Ubuntu

skge driver broken: invalid call to spin_unlock causes system crash

Reported by Alexander Schulze on 2006-10-12
260
Affects Status Importance Assigned to Milestone
linux-source-2.6.15 (Ubuntu)
Medium
Kees Cook
Declined for Dapper by Kees Cook

Bug Description

After upgrading to kernel 2.6.15-27.48, which includes version 1.5 of the skge driver, we experienced network related lockups on some of our machines, beginning with some "badness" warnings, followed by "scheduling while atomic" errors and finally a system crash (no response to pings, local console dead). We finally found that the skge gigabit ethernet driver was the cause. A comparison between the 1.5 version included in 2.6.15-27.48 in dapper/security and the 1.5 version in vanilla 2.6.17 (where it is supposed to be taken from) showed that the dapper version contains additional calls to spin_unlock for the hw_lock of the skge device (and *no* spin_lock calls for hw_lock at all!), whereas the 2.6.17 vanilla version seems to have eliminated hw_lock completely. I therefore think that something went wrong when "transplanting" version 1.5 to 2.6.15-27.48, and the removal of hw_lock was not done in all places.

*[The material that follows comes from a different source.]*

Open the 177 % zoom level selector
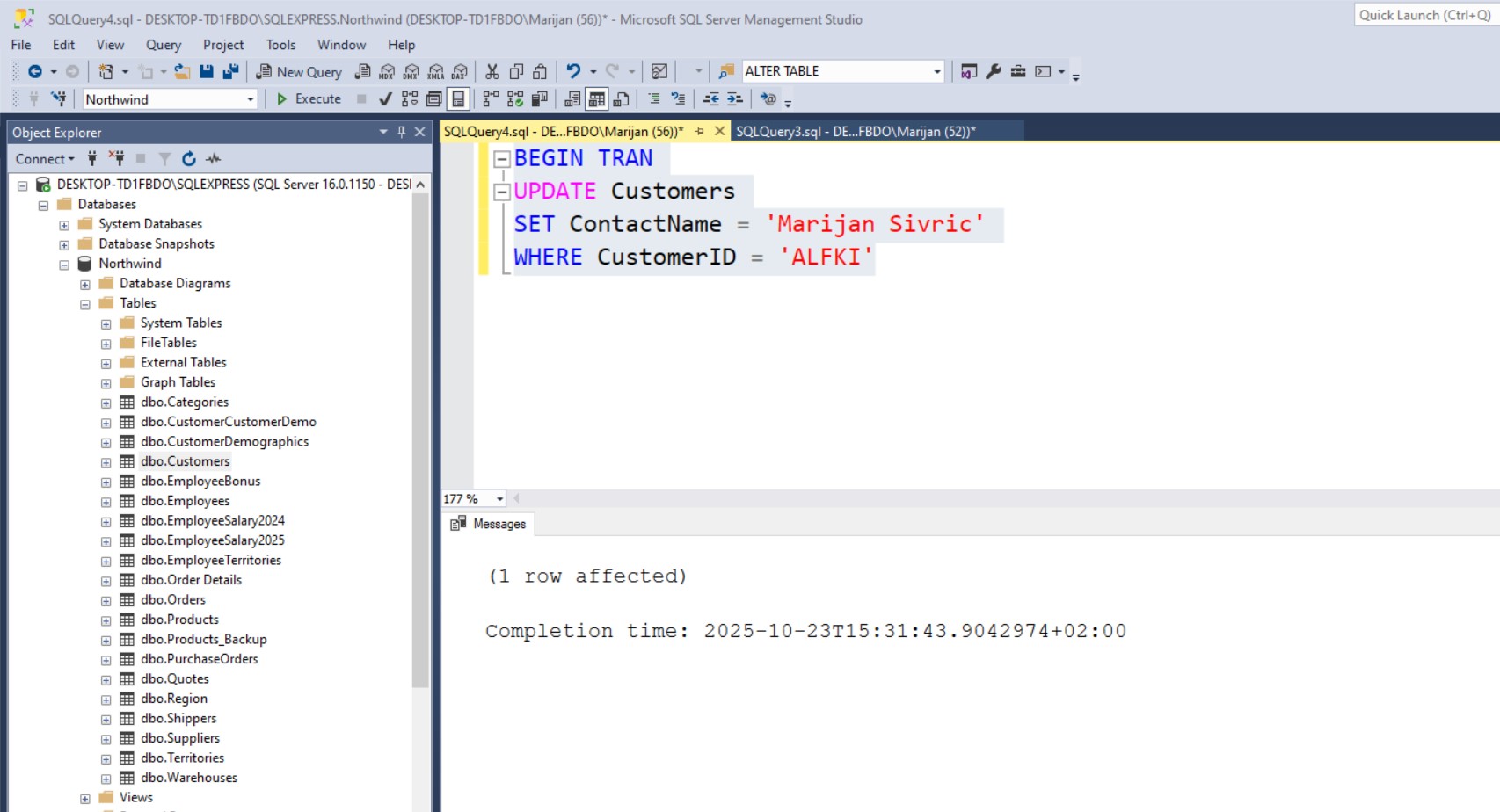499,499
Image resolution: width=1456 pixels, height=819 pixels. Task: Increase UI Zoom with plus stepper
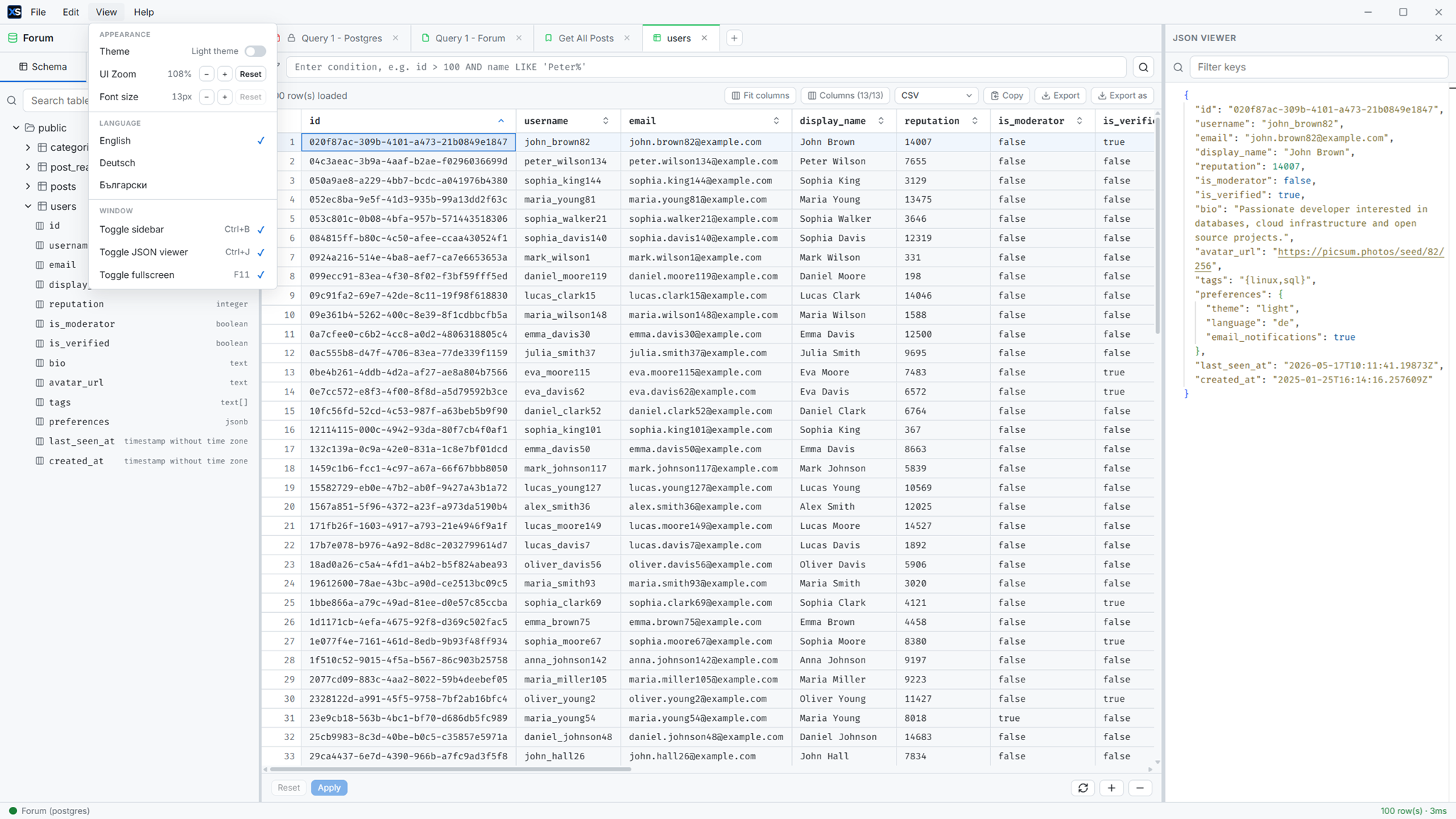(x=225, y=74)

To verify this analysis, we are currently running a skge.ko module compiled from a modified source where we eliminated hw_lock and all calls to spin_* corresponding to this lock (basically the 2.6.17 version of the driver, but with the pci_device_id patches from dapper). We have not yet seen lock-ups from this modified driver.

Why does the lockup occur only on a subset of our machines? A quick glance at the 1.5 code in dapper shows another locking-related coding error: The spin_unlock is only called in the second branch of the interrupt service routine skge_intr that seems to handle transmission errors, while the main branch, handling data I/O, seems to be correct. Therefore, the error becomes visible only when the bad branch in the ISR is executed, which seems to depend on the cabling to the machine and the network load (and fortunately our server machines have better cabling and were therefore unaffected by this bug!).

So, when verifying this bug report, don't be surprised if you can't reproduce it in many configurations, but just have a look at the source and compare it to the version in 2.6.17. The difference (and the fact that the locking in 2.6.15-27.48 is broken) is obvious. *So* obvious in fact that I really wonder how this defective driver made its way into dapper security... (not asking the question whether it is really necessary to deliver not security-related (and obviously not thoroughly tested) driver updates in a security update to a LTS version targeted at server use at all!)

CVE References

Alexander Schulze (schulze) wrote :

Included hw spin-lock patch for skge.c and skge.h (based on 2.6.15-27.48 sources). Fix seems to correct the problems in our setup.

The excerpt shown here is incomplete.